Not sure what to do with that broken air conditioner?

Councilman Mark Treyger has announced that his office is offering free electronic waste removal and recycling for seniors and disabled residents of the 47th Council District.

Residents interested in having their electronic waste picked up at their homes and recycled can contact Council Member Treyger’s district offices at (718) 307-7151 or (718) 373-9673. Staff from Treyger’s office will work with Wildcat Service Corporation, one of the organizations that Treyger allocates funding to as part of the City Council’s Cleanup NYC initiative, to arrange a pickup of the items.

“We all want to be mindful of the environment, and we all want to do our part to keep our planet clean, but it isn’t always easy to do so for our seniors or people with disabilities who may have difficulty moving large pieces of equipment or traveling to designated e-waste recycling locations,” said Treyger. “Now, getting rid of your old electronic equipment and helping the environment will be as easy as picking up the phone.”

As we’ve reported, in 2015, it became illegal to dispose of certain electronic items, including computers, televisions, video game consoles, iPods, and more.

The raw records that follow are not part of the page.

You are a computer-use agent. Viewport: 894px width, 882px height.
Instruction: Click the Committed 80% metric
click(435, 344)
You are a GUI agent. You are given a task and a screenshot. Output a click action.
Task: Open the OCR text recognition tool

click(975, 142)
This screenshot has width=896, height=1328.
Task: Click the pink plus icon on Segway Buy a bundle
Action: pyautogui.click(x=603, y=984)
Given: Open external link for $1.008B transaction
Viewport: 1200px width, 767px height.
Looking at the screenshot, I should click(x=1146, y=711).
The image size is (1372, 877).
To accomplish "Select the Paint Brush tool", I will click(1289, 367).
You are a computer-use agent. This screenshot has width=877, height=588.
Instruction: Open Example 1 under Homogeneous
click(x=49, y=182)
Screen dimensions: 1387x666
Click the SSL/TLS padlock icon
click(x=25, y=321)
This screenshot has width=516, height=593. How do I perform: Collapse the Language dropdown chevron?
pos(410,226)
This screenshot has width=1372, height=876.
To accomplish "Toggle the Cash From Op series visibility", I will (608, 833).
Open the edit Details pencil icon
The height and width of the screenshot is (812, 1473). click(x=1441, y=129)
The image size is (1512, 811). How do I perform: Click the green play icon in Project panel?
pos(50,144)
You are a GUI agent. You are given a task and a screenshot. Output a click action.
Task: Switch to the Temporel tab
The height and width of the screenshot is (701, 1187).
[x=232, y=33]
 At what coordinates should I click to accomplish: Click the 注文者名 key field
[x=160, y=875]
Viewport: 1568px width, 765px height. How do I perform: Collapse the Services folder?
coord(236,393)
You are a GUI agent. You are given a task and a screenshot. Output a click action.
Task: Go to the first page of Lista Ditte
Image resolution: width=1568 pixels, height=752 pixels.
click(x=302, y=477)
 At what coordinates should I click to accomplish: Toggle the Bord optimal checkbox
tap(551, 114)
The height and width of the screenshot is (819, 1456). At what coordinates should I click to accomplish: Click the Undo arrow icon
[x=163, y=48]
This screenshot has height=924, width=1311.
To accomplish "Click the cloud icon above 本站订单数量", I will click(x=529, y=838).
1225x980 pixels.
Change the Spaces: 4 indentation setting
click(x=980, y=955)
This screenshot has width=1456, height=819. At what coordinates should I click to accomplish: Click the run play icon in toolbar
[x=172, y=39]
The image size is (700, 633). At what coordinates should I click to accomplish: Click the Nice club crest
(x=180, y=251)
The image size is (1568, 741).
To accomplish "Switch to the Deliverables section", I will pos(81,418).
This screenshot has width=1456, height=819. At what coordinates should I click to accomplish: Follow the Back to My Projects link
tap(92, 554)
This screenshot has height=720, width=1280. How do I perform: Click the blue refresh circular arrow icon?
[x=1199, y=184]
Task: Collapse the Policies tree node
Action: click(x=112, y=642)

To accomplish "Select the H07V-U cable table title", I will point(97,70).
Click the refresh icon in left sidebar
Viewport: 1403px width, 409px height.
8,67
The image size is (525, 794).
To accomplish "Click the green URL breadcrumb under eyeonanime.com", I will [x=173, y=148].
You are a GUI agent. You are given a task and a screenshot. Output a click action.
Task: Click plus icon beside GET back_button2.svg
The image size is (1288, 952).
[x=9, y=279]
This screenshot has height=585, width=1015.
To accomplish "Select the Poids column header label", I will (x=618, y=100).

The legislation is part of the New York State Electronic Equipment Recycling and Reuse Act, which was enacted in 2010 with a goal of keeping potentially harmful electronics out of the waste stream and be recycled or reused instead.

Treyger also recently announced that he has enlisted Wildcat Service Corp. to clean up and paint over any instances of graffiti in his district that is reported to his office by residents.

“We are thrilled to be working with Council Member Treyger and his constituents in District 47 in this innovative and forward thinking e-waste recycling program,” said David Saturn, Director, Social Enterprise for Wildcat Services Corp. “Council Member Treyger’s leadership in assisting seniors and people with disabilities to recycle computers and other electronics is both great for the community and great for the environment.”